Generell sehr positiv. Immerhin sprechen wir vom wichtigsten Medium, um Aufmerksamkeit zu erzeugen und Marken aufzubauen. Bewegtbild als Gattung betrachtet, ist für die meisten Werbungtreibenden ein mächtiges Instrument. Dennoch sind manche der Kritikpunkte absolut gerechtfertigt. Die Nutzungsgewohnheiten der Konsumenten verändern sich extrem. Wenn das klassische lineare TV nicht abgehängt werden will, bedarf es eines Umdenkens, das sich deutlich in Richtung flexiblere und komfortablere Abruf-Komponente entwickeln muss. Ansonsten kommen wir an einen Punkt, an dem wir die nötigen Nettoreichweiten für die Werbekunden nicht mehr erreichen und mit zunehmenden Planungsproblemen konfrontiert sein werden.

Ist das eine Zukunftssorge oder eine Zustandsbeschreibung der Gegenwart?

Bei einzelnen unserer Kunden ist es schon eine Zustandsbeschreibung. Gerade bei sehr großen Konsumgütermarken stoßen wir in den jungen Zielgruppen an Grenzen. Insofern müssen wir uns bereits heute überlegen, wie wir die Reichweiten in Online-Bewegtbild verlängern, um die kritische Masse zu erreichen. Genau dann sind wir relativ schnell mit dem Problem der einheitlichen Messbarkeit konfrontiert. Ich bin davon überzeugt, dass wir fehlende TV-Nettoreichweiten durchaus durch Online-Video ausgleichen können und dass der technische Ausspielweg per se keinen qualitativen Unterschied macht, wenn der Content in der gleichen Qualitätsliga spielt.

Keinen Unterschied für die Werbewirkung, meinen Sie? Heißt also: Zuschauer, die live gucken, sind gleich viel wert wie Zuschauer, die on demand gucken?

Ob ich "Alarm für Cobra 11" um 20:15 Uhr anschaue oder dieselbe Episode später in der Mediathek abrufe, macht grundsätzlich für meine Empfänglichkeit gegenüber der Werbung keinen Unterschied. Aus Sicht des Werbekunden muss natürlich gewährleistet sein, dass jeweils die Zielgruppen erreicht werden, die für die Kampagne relevant sind. In der Regel geht es vor allem aber auch um unterschiedliche Werbeformate, da diese der jeweiligen Nutzungs- und Aufmerksamkeitssituation angepasst sein sollten. 
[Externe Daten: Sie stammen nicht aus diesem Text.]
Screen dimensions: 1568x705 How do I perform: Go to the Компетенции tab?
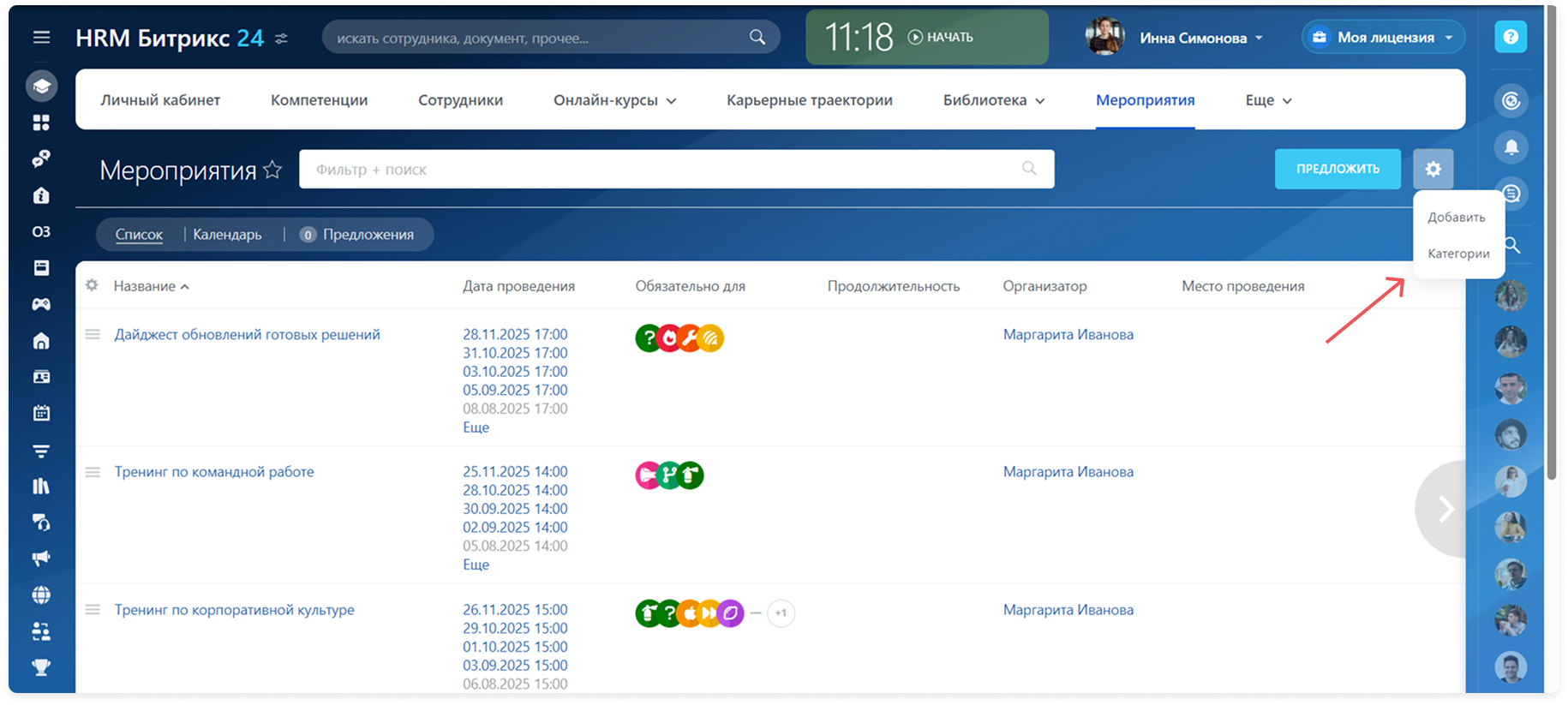tap(319, 100)
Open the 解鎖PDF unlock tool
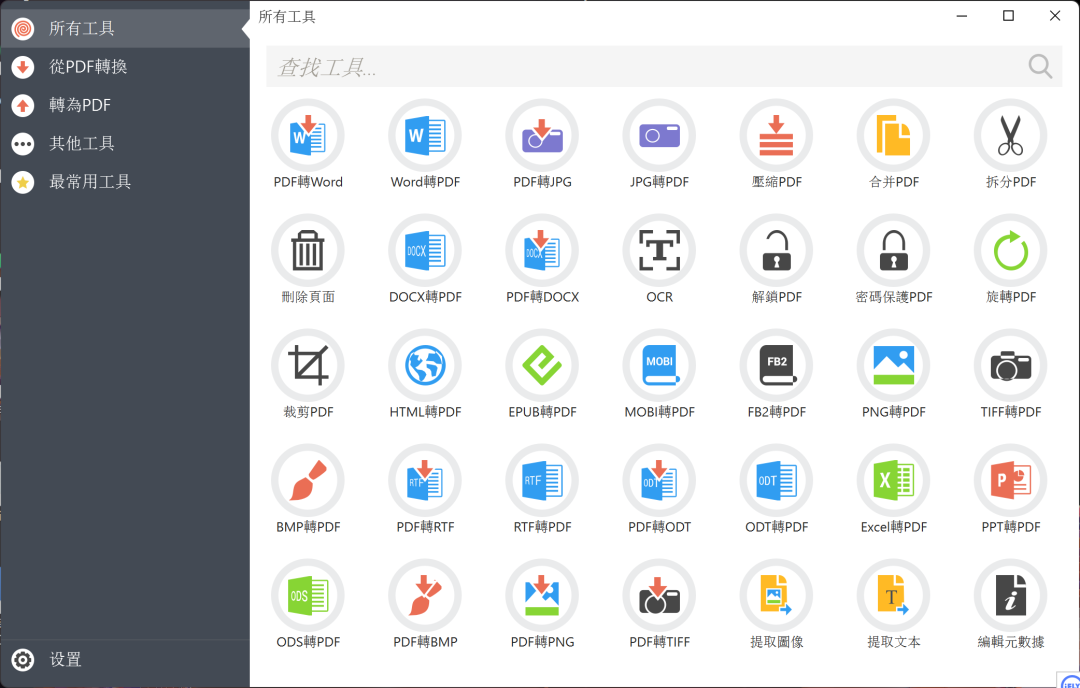The image size is (1080, 688). coord(776,251)
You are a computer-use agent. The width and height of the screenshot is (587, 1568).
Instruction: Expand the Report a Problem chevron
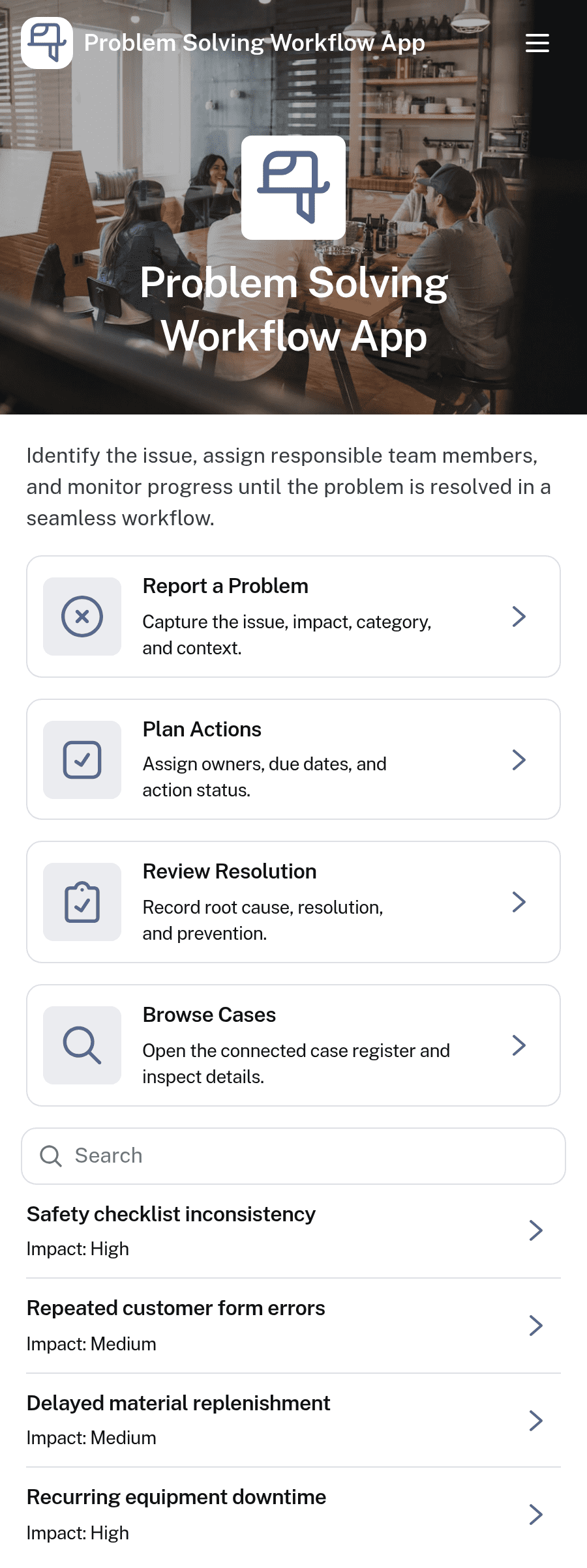point(519,617)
Das bedeutet: weniger Spots als im Linearen?

Richtig. Die Menge der Spots und die Länge der Unterbrechung sind sicher wesentliche Punkte. Im werbefinanzierten Abruf-TV sollte das Produktangebot klar durchdacht sein, um erst gar nicht in die gefühlte Konkurrenz mit den kostenpflichtigen Video-on-Demand-Diensten zu geraten. Das Nutzungserlebnis muss attraktiv genug sein, damit es für den Zuschauer genauso selbstverständlich wird wie der lineare Konsum. Wenn das erfüllt ist, können wir auch von gleicher Werbewirkung ausgehen. Die etablierten TV-Häuser sollten sich intensiv mit diesen Fragen beschäftigen, um mit Entwicklungen und Angeboten die richtigen Antworten für ihre Konsumenten und damit auch für ihre Werbekunden zu finden.

Andererseits ist der Werbemarkt bislang in aller Regel nicht bereit, online die gleichen Spotpreise zu zahlen wie im linearen TV.

Das ist in erster Linie ein Währungsthema. Wir verfügen über interne Tools und Systeme, um Reichweiten, Wirkungen und Preise zu vergleichen. Das löst aktuell jede Agentur für sich individuell, weil es noch immer keine einheitliche Marktwährung gibt. Diesen Standard braucht der Markt unbedingt, und zwar möglichst schnell. Das würde die Vergleichbarkeit sehr vereinfachen und wir könnten über angemessene Preise diskutieren. Solange jeder Vermarkter und jede Agentur unterschiedliche Analysemethoden verwendet, fehlt es Kunden generell an Marktrichtlinien und Orientierung und sie haben sicher längere interne Entscheidungswege.

"Wir müssen dringend Gas geben und alle Parteien zu einem Konsens kommen, sonst wird es dem TV-Markt zunehmend schaden"

Klaus Nadler, CEO, Carat Deutschland


Viele Akteure kritisieren, die AGF Videoforschung bewege sich zu langsam und strebe nach der perfekten Lösung, statt Nägel mit Köpfen zu machen.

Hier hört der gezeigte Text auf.